IEEE Trans Vis Comput Graph. 2018 Jan;24(1):382-391. doi: 10.1109/TVCG.2017.2745080. Epub 2017 Aug 29.
Topic modeling algorithms are widely used to analyze the thematic composition of text corpora but remain difficult to interpret and adjust. Addressing these limitations, we present a modular visual analytics framework, tackling the understandability and adaptability of topic models through a user-driven reinforcement learning process which does not require a deep understanding of the underlying topic modeling algorithms. Given a document corpus, our approach initializes two algorithm configurations based on a parameter space analysis that enhances document separability. We abstract the model complexity in an interactive visual workspace for exploring the automatic matching results of two models, investigating topic summaries, analyzing parameter distributions, and reviewing documents. The main contribution of our work is an iterative decision-making technique in which users provide a document-based relevance feedback that allows the framework to converge to a user-endorsed topic distribution. We also report feedback from a two-stage study which shows that our technique results in topic model quality improvements on two independent measures.

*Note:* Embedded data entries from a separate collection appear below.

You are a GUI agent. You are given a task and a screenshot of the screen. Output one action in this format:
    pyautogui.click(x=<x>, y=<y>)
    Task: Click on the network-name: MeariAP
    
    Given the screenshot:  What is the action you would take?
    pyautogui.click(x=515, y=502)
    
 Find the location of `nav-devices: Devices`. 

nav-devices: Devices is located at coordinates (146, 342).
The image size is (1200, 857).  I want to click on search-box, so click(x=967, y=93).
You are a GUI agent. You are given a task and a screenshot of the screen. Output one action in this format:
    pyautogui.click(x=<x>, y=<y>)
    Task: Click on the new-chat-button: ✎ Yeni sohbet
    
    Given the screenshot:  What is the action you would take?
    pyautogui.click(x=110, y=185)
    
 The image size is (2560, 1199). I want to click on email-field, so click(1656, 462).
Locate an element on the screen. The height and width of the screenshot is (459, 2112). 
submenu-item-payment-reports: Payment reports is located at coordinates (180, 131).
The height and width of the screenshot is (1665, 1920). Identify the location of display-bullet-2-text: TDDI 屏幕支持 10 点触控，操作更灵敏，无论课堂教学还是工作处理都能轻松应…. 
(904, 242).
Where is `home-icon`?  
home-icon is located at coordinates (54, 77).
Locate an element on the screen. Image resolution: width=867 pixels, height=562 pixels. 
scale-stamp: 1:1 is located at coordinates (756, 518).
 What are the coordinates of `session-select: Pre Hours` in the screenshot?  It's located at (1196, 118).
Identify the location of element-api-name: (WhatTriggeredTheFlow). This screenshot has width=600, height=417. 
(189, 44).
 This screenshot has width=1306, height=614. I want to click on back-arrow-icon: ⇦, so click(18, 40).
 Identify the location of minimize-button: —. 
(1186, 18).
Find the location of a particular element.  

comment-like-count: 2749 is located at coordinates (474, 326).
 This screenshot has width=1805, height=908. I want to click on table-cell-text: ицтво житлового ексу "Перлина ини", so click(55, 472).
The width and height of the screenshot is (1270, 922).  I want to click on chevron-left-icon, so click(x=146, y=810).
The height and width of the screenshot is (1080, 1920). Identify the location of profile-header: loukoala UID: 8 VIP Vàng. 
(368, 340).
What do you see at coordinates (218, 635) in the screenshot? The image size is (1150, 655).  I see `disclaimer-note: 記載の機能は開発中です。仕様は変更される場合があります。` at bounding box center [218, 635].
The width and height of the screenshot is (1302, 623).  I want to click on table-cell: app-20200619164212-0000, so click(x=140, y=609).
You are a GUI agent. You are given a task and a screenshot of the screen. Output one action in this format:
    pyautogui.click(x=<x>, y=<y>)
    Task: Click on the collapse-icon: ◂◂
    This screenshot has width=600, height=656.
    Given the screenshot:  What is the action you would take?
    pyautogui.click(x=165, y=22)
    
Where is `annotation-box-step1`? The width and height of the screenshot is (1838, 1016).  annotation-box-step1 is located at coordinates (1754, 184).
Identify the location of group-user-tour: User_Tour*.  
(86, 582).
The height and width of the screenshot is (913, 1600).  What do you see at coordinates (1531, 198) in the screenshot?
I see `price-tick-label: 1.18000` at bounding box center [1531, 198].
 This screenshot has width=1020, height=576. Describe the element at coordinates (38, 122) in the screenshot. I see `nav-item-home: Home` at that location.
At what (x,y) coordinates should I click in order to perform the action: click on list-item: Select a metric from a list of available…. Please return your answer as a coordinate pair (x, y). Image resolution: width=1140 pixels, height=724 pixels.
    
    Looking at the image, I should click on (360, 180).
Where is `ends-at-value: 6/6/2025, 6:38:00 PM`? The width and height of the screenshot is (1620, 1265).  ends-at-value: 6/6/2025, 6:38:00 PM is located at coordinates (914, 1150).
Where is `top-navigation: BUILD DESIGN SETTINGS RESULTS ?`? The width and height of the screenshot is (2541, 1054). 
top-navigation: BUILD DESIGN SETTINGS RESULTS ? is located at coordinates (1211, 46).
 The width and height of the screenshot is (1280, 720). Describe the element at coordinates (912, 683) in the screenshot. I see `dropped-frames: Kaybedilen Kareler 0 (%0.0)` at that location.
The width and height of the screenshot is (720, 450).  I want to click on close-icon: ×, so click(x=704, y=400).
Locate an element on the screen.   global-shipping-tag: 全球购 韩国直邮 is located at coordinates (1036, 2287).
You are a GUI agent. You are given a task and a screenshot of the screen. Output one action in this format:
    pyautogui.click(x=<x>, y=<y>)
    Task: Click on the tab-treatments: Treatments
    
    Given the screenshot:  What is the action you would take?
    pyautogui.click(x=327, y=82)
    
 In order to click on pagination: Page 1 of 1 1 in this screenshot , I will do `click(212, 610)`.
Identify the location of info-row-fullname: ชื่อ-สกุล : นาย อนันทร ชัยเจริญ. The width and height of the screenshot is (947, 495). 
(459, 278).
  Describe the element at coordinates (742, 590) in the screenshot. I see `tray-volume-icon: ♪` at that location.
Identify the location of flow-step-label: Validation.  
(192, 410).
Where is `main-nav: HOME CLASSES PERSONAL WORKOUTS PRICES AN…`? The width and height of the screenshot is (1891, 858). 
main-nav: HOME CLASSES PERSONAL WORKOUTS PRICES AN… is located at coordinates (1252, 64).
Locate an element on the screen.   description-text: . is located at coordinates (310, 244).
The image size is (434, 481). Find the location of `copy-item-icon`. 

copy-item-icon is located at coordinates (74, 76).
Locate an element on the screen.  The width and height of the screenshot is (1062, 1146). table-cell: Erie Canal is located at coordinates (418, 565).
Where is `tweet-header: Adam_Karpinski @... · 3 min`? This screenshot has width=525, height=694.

主题建模算法被广泛应用于分析文本语料库的主题构成,但仍难以解释和调整。针对这些局限性,我们提出了一个模块化的可视分析框架,通过用户驱动的强化学习过程来解决主题模型的可理解性和可适应性,而无需深入了解底层的主题建模算法。给定一个文档语料库,我们的方法基于参数空间分析初始化两个算法配置,以增强文档的可分离性。我们在一个交互式可视化工作空间中抽象模型的复杂性,用于探索两个模型的自动匹配结果、调查主题摘要、分析参数分布以及查看文档。我们工作的主要贡献是一种迭代决策技术,用户可以提供基于文档的相关性反馈,从而使框架能够收敛到用户认可的主题分布。我们还报告了一项两阶段研究的反馈,表明我们的技术在两个独立的指标上都能提高主题模型的质量。